We recently moved to Café Morso, Barnt Green, Birmingham, having transferred from the Artrix Arts Centre in Bromsgrove.


What’s it like as a venue?

This is a much more intimate venue than the Artrix and, subsequently, creates an atmosphere more quickly.


What’s the format of your night?

The evening starts with signing up as many open-mic requests at the door as we can accommodate – most email in advance. My co-host, Giovanni “Spoz” Esposito and I then do some “housekeeping” (where to find the toilets, when the interval will be, books for sale, etc. and stress open-mic time of three minutes or one poem) and then one of us usually kicks off the evening with a short poem. We always have a “guest” poet who has a 10-minute slot and they commence the actual evening. These are followed by the open-mic poets, usually seven to eight of them, followed by the interval.  Books and CDs are sold (if there are any) during the interval as well as at the end of the evening. The second half of the evening commences with a short poem from either me or Spoz, depending on how many open-mic slots there are (usually six to seven). Sometimes we skip our personal poem if there are more takers for the open-mic. We allow 20-25 minutes for our headliner and aim to be finished by 9.45-10pm.
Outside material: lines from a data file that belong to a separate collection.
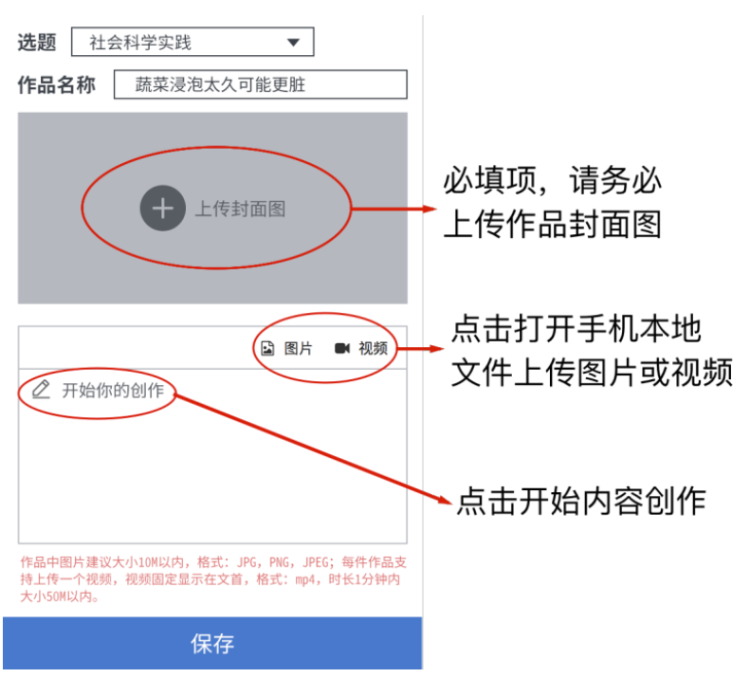This screenshot has width=750, height=678.
Task: Select the 作品名称 text input field
Action: (261, 85)
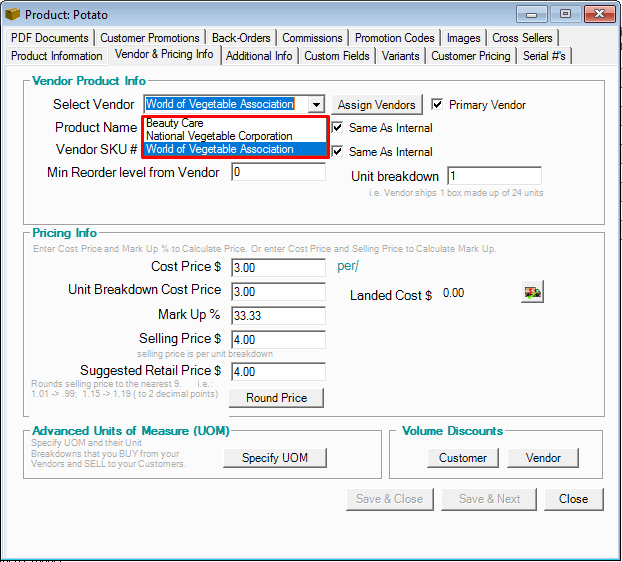Open the Variants tab
622x562 pixels.
point(400,56)
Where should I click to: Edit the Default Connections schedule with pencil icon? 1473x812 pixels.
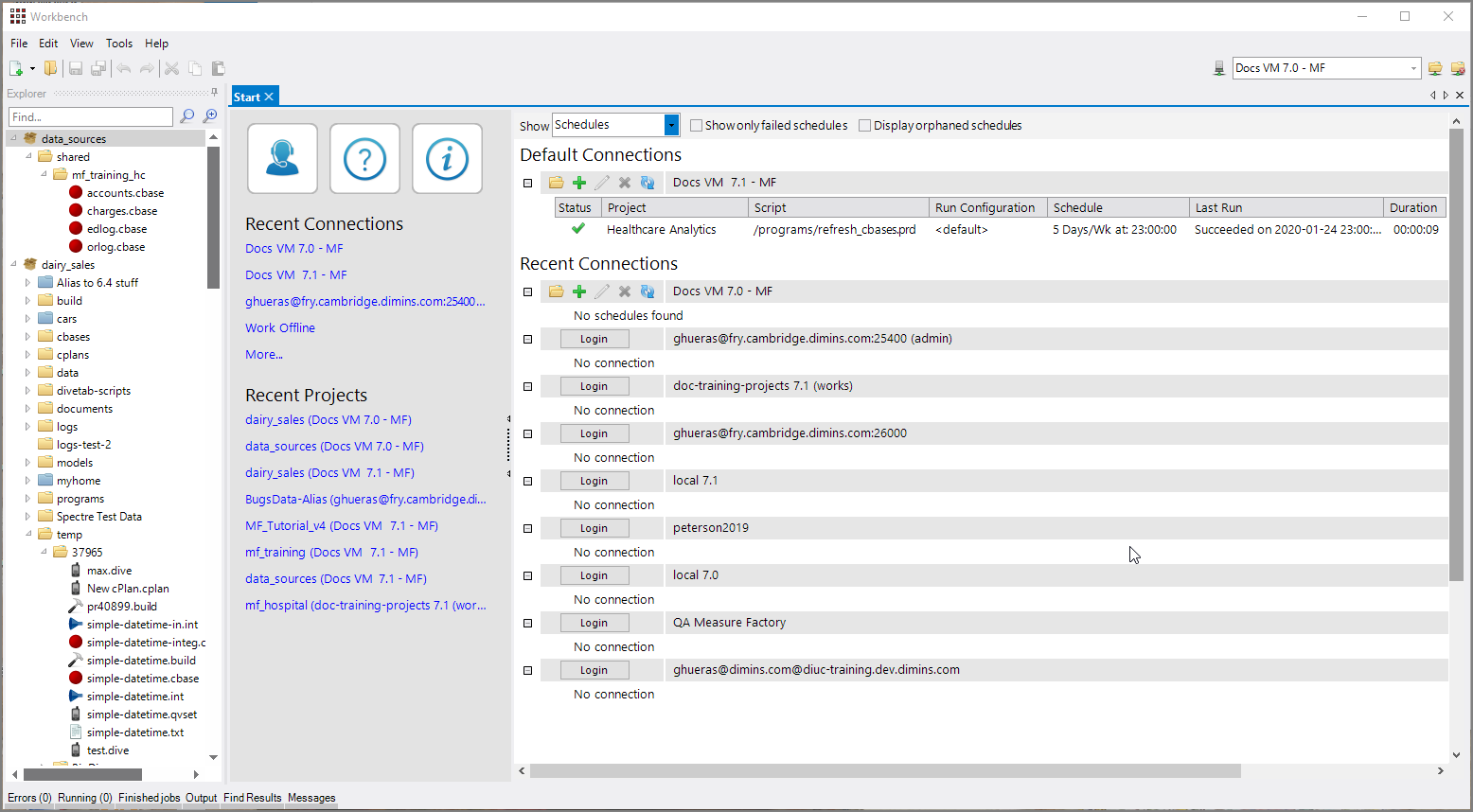pyautogui.click(x=602, y=182)

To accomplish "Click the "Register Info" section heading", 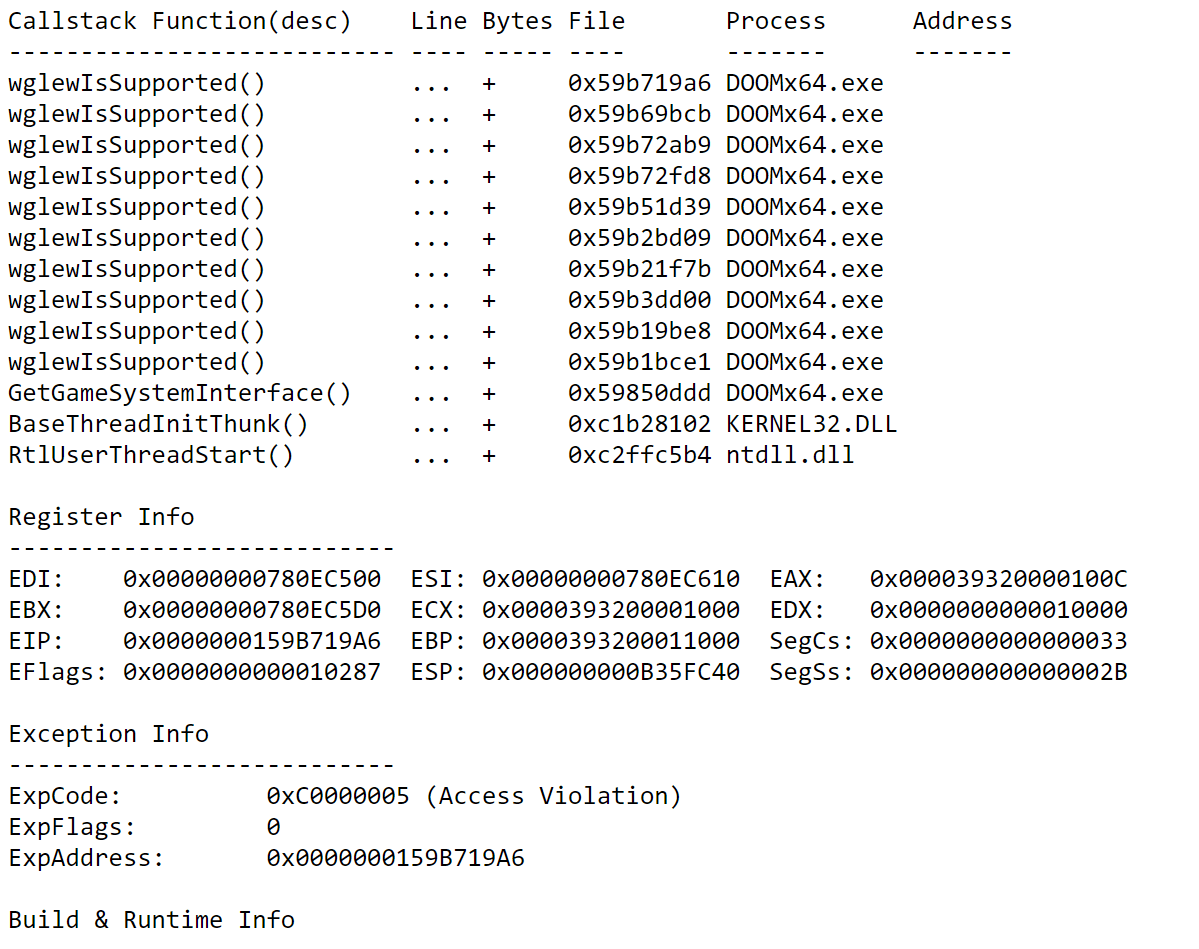I will point(101,517).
How long has it been running?

December 2017 will be our fourteenth Licensed to Rhyme, 12 of them having being held at the Atrix.


And what made you think you should set up a poetry event in Birmingham?

Since co-curating SpeakEasy in Worcester with my mate Fergus McGonigal, pictured right, for two and a half years, I wanted something that was nearer Birmingham which has such a dedicated poetry scene, and where I hoped to encourage new and younger talent to a venue mid-way between Birmingham and Worcester. Where we are now is a two-minute walk from Barnt Green rail station. Although we had excellent facilities and support at Artrix, Bromsgrove was awkward to get to without a car, and is also a bit of a “cold spot” for community activities.


Do you have guest poets? If so, how do you choose them?

Yes, we do have guest poets and add them almost as mini headliners. Guest poets have been people Spoz and I know, or who we have seen at other events and want to showcase at Licensed to Rhyme, or emerging poets we feel should get the chance at performance poetry.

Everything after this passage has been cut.